(Data provided)
-- Opening Marker --
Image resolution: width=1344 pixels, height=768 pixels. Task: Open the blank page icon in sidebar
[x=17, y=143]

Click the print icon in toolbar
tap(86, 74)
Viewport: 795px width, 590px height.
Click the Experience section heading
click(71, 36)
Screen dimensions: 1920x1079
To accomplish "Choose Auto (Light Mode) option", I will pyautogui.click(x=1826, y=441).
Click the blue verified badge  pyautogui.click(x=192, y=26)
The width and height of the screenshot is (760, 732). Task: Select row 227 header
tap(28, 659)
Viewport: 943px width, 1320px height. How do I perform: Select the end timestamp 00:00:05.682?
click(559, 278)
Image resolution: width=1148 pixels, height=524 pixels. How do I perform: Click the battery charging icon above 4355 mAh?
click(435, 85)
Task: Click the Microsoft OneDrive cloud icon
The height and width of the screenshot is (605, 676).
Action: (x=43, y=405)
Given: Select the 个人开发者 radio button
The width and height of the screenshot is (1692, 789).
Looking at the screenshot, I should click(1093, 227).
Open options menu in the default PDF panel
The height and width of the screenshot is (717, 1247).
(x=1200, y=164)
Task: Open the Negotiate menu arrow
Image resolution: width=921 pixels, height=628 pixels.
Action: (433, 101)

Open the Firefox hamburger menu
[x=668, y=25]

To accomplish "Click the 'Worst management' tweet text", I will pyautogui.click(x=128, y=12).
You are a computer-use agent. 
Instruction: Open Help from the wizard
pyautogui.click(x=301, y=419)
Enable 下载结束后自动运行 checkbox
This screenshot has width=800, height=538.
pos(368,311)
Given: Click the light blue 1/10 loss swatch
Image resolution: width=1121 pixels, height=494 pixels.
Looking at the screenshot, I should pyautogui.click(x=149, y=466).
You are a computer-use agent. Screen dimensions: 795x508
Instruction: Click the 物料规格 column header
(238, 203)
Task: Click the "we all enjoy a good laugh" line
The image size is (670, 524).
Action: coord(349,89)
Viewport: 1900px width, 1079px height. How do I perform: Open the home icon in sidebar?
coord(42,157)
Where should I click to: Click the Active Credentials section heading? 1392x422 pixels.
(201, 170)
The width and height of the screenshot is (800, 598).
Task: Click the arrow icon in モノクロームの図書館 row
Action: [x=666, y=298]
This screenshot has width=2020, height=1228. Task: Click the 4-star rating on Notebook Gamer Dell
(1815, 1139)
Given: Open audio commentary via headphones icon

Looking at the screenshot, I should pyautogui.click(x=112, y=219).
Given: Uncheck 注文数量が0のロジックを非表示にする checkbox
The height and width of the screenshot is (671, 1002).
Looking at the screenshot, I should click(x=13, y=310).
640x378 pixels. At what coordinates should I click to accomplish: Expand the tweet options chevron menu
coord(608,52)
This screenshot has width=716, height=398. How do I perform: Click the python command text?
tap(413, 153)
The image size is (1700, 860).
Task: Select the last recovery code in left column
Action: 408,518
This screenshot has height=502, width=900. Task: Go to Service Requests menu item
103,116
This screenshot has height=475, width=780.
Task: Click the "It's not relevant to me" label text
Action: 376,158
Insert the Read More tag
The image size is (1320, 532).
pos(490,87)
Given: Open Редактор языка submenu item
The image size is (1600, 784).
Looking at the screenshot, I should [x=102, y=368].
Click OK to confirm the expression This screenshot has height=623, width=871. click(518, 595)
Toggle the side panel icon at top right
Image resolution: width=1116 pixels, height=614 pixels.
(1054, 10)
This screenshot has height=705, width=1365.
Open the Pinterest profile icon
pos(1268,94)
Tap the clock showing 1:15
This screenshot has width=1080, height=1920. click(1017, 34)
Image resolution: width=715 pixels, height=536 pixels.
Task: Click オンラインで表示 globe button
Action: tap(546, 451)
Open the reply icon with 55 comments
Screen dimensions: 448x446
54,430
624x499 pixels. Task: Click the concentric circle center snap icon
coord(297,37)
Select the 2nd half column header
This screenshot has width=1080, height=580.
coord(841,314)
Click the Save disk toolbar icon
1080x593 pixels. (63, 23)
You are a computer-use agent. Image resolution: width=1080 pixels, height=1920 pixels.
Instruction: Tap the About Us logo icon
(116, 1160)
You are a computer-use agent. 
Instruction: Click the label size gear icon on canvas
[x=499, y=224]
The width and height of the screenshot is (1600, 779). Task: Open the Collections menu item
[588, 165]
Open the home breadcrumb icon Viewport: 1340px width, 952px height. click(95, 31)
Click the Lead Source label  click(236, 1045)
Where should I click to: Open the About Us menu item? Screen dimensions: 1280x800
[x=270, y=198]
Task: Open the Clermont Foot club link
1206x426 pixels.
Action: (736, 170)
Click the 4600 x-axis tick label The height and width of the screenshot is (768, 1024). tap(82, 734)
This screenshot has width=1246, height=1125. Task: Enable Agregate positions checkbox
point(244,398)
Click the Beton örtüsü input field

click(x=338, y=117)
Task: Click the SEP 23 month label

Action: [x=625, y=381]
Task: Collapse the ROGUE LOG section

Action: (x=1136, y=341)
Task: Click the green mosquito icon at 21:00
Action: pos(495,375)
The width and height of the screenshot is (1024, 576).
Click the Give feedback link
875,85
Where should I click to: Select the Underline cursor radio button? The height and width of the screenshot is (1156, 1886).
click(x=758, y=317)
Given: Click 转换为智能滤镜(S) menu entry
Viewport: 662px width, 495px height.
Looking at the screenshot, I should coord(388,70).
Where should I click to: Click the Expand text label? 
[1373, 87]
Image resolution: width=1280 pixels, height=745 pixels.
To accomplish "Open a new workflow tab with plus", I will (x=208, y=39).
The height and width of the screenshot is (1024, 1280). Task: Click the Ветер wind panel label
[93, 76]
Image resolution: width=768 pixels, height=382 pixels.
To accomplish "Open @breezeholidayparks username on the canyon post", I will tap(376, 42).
-- Closing Marker --
(Problem statement) What is needed here is an exact transcription of the records above.

(Written reply)
Image resolution: width=1344 pixels, height=768 pixels. Task: Open the blank page icon in sidebar
[x=17, y=143]

Click the print icon in toolbar
tap(86, 74)
Viewport: 795px width, 590px height.
Click the Experience section heading
click(71, 36)
Screen dimensions: 1920x1079
To accomplish "Choose Auto (Light Mode) option", I will pyautogui.click(x=1826, y=441).
Click the blue verified badge  pyautogui.click(x=192, y=26)
The width and height of the screenshot is (760, 732). Task: Select row 227 header
tap(28, 659)
Viewport: 943px width, 1320px height. How do I perform: Select the end timestamp 00:00:05.682?
click(559, 278)
Image resolution: width=1148 pixels, height=524 pixels. How do I perform: Click the battery charging icon above 4355 mAh?
click(435, 85)
Task: Click the Microsoft OneDrive cloud icon
The height and width of the screenshot is (605, 676).
Action: (x=43, y=405)
Given: Select the 个人开发者 radio button
The width and height of the screenshot is (1692, 789).
Looking at the screenshot, I should click(1093, 227).
Open options menu in the default PDF panel
The height and width of the screenshot is (717, 1247).
(x=1200, y=164)
Task: Open the Negotiate menu arrow
Image resolution: width=921 pixels, height=628 pixels.
Action: (433, 101)

Open the Firefox hamburger menu
[x=668, y=25]

To accomplish "Click the 'Worst management' tweet text", I will pyautogui.click(x=128, y=12).
You are a computer-use agent. 
Instruction: Open Help from the wizard
pyautogui.click(x=301, y=419)
Enable 下载结束后自动运行 checkbox
This screenshot has width=800, height=538.
pos(368,311)
Given: Click the light blue 1/10 loss swatch
Image resolution: width=1121 pixels, height=494 pixels.
Looking at the screenshot, I should pyautogui.click(x=149, y=466).
You are a computer-use agent. Screen dimensions: 795x508
Instruction: Click the 物料规格 column header
(238, 203)
Task: Click the "we all enjoy a good laugh" line
The image size is (670, 524).
Action: coord(349,89)
Viewport: 1900px width, 1079px height. How do I perform: Open the home icon in sidebar?
coord(42,157)
Where should I click to: Click the Active Credentials section heading? 1392x422 pixels.
(201, 170)
The width and height of the screenshot is (800, 598).
Task: Click the arrow icon in モノクロームの図書館 row
Action: [x=666, y=298]
This screenshot has width=2020, height=1228. Task: Click the 4-star rating on Notebook Gamer Dell
(1815, 1139)
Given: Open audio commentary via headphones icon

Looking at the screenshot, I should pyautogui.click(x=112, y=219).
Given: Uncheck 注文数量が0のロジックを非表示にする checkbox
The height and width of the screenshot is (671, 1002).
Looking at the screenshot, I should click(x=13, y=310).
640x378 pixels. At what coordinates should I click to accomplish: Expand the tweet options chevron menu
coord(608,52)
This screenshot has width=716, height=398. How do I perform: Click the python command text?
tap(413, 153)
The image size is (1700, 860).
Task: Select the last recovery code in left column
Action: 408,518
This screenshot has height=502, width=900. Task: Go to Service Requests menu item
103,116
This screenshot has height=475, width=780.
Task: Click the "It's not relevant to me" label text
Action: 376,158
Insert the Read More tag
The image size is (1320, 532).
pos(490,87)
Given: Open Редактор языка submenu item
The image size is (1600, 784).
Looking at the screenshot, I should [x=102, y=368].
Click OK to confirm the expression This screenshot has height=623, width=871. click(518, 595)
Toggle the side panel icon at top right
Image resolution: width=1116 pixels, height=614 pixels.
(1054, 10)
This screenshot has height=705, width=1365.
Open the Pinterest profile icon
pos(1268,94)
Tap the clock showing 1:15
This screenshot has width=1080, height=1920. click(1017, 34)
Image resolution: width=715 pixels, height=536 pixels.
Task: Click オンラインで表示 globe button
Action: tap(546, 451)
Open the reply icon with 55 comments
Screen dimensions: 448x446
54,430
624x499 pixels. Task: Click the concentric circle center snap icon
coord(297,37)
Select the 2nd half column header
This screenshot has width=1080, height=580.
coord(841,314)
Click the Save disk toolbar icon
1080x593 pixels. (63, 23)
You are a computer-use agent. Image resolution: width=1080 pixels, height=1920 pixels.
Instruction: Tap the About Us logo icon
(116, 1160)
You are a computer-use agent. 
Instruction: Click the label size gear icon on canvas
[x=499, y=224]
The width and height of the screenshot is (1600, 779). Task: Open the Collections menu item
[588, 165]
Open the home breadcrumb icon Viewport: 1340px width, 952px height. click(95, 31)
Click the Lead Source label  click(236, 1045)
Where should I click to: Open the About Us menu item? Screen dimensions: 1280x800
[x=270, y=198]
Task: Open the Clermont Foot club link
1206x426 pixels.
Action: (736, 170)
Click the 4600 x-axis tick label The height and width of the screenshot is (768, 1024). tap(82, 734)
This screenshot has width=1246, height=1125. Task: Enable Agregate positions checkbox
point(244,398)
Click the Beton örtüsü input field

click(x=338, y=117)
Task: Click the SEP 23 month label

Action: [x=625, y=381]
Task: Collapse the ROGUE LOG section

Action: (x=1136, y=341)
Task: Click the green mosquito icon at 21:00
Action: pos(495,375)
The width and height of the screenshot is (1024, 576).
Click the Give feedback link
875,85
Where should I click to: Select the Underline cursor radio button? The height and width of the screenshot is (1156, 1886).
click(x=758, y=317)
Given: Click 转换为智能滤镜(S) menu entry
Viewport: 662px width, 495px height.
Looking at the screenshot, I should coord(388,70).
Where should I click to: Click the Expand text label? 
[1373, 87]
Image resolution: width=1280 pixels, height=745 pixels.
To accomplish "Open a new workflow tab with plus", I will (x=208, y=39).
The height and width of the screenshot is (1024, 1280). Task: Click the Ветер wind panel label
[93, 76]
Image resolution: width=768 pixels, height=382 pixels.
To accomplish "Open @breezeholidayparks username on the canyon post", I will tap(376, 42).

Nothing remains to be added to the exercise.